**Text section:**
SLAE32
| Assessment 7
Description of the assignment
- Create a custom crypter like the one shown in the “crypters” video
- Free to use any existing encryption schema
- Can use any programmming language
This blog post has been created for completing the requirements of the SecurityTube Linux Assembly Expert certification:
http://securitytube-training.com/online-courses/securitytube-linux-assembly-expert/
Student ID: PA-26457
AES 128 ECB
For this assessment, I decided to use the AES128 encryption algorithm in the ECB mode from the OpenSSL library.
For reminder, the AES (Advanced Encyrption Standard) is a variation of the Rjindael encryption algorithm with fixed block size of of 128 bits, and with a key size of 128, 192 or 256 bits. The key size defined the number of transformation rounds that will convert your plaintext data into the ciphertext.
As follows the number of rounds per key size:
- 10 rounds for 128-bit keys.
- 12 rounds for 192-bit keys.
- 14 rounds for 256-bit keys.
The AES encryption algorithm is composed of the following steps (if a 128 cipher key is used):
- Key Scheduling / Key Expension - Define the round keys derived from the cipher key using the AES Key Scheduling.
- Initial round key addition (AddRoundKey) - The state (128 bits block of plaintext that we want to encrypt) is combined with a byte of the round key (cipher key) using bitwise xor.
- Then the following steps are performed 9 times:
- SubBytes - Substitution step
- ShiftRows - Transposition step
- MixColumns - Linear mixing operation
- AddRoundKey - Xoring step
- Final Round:
- SubBytes - Substitution step
- ShiftRows - Transposition step
- MixColumns - Linear mixing operation
For more information you can check the following sources:
Then, as I mentionned previously, I used the ECB encryption mode, which basically repeat the encryption operation described previously on every 128 bits of the payload that we want to encrypt.

**Challenges:**
#1 According to the AES crypter post, how many transformation rounds does AES use with a 192-bit key?
#2 Duplicate a passage from the AES crypter post, beginning with the words "- 12 rounds" and stopping after the words "using bitwise xor.".

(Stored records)
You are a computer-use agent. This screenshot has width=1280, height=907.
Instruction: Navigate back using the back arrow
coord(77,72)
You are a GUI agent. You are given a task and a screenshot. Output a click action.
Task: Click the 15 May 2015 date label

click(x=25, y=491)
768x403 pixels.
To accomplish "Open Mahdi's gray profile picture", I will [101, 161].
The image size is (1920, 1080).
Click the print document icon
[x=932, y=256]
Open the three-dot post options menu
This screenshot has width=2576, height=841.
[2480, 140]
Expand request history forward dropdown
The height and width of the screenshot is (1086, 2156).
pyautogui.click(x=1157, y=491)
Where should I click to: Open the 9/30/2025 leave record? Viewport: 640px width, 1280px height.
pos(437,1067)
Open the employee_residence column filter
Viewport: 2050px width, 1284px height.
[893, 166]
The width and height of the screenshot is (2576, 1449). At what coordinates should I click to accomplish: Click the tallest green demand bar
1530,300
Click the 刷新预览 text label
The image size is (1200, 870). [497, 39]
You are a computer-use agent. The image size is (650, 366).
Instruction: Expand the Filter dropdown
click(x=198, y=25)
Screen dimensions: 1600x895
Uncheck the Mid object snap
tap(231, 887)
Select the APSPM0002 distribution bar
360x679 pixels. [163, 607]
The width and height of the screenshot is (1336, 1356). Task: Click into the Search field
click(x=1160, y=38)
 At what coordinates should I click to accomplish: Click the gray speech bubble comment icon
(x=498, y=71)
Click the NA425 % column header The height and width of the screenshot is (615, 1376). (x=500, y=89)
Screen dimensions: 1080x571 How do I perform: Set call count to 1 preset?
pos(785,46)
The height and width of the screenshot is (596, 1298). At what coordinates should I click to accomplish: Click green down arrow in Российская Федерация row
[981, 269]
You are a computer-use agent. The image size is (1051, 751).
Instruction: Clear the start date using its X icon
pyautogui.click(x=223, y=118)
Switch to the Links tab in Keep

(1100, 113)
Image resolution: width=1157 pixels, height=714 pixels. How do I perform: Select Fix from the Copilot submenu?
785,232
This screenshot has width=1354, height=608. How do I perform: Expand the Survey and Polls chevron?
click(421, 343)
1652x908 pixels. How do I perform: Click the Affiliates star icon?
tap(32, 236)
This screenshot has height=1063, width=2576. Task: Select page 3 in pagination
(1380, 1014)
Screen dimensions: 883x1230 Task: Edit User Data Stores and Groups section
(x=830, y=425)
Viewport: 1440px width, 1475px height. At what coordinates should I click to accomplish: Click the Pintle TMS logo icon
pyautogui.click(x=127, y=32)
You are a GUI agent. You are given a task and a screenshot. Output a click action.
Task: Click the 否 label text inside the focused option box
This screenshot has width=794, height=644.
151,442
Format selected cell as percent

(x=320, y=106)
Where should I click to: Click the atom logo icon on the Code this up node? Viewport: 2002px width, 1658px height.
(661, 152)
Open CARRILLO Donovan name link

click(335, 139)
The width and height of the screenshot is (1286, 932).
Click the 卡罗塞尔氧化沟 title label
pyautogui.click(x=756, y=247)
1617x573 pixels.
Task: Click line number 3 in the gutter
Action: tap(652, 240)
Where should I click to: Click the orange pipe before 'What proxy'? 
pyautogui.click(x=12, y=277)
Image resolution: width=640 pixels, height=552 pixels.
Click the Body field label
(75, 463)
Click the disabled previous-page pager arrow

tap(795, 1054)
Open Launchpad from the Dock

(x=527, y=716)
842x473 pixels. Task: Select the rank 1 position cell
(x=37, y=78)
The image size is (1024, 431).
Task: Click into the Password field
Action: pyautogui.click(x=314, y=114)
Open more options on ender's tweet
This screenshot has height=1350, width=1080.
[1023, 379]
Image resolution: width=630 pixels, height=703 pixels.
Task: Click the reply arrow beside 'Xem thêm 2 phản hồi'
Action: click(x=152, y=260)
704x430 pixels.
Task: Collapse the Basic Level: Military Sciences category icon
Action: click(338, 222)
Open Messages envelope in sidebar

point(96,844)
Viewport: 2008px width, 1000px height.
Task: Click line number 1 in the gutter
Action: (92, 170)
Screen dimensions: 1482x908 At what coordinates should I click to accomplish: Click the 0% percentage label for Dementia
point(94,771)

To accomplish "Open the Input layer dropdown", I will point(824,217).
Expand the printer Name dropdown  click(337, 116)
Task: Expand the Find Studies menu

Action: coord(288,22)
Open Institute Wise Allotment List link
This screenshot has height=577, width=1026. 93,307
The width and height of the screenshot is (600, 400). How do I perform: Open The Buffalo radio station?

**Worked answers:**
#1 12 rounds.

#2
- 12 rounds for 192-bit keys.
- 14 rounds for 256-bit keys.
The AES encryption algorithm is composed of the following steps (if a 128 cipher key is used):
- Key Scheduling / Key Expension - Define the round keys derived from the cipher key using the AES Key Scheduling.
- Initial round key addition (AddRoundKey) - The state (128 bits block of plaintext that we want to encrypt) is combined with a byte of the round key (cipher key) using bitwise xor.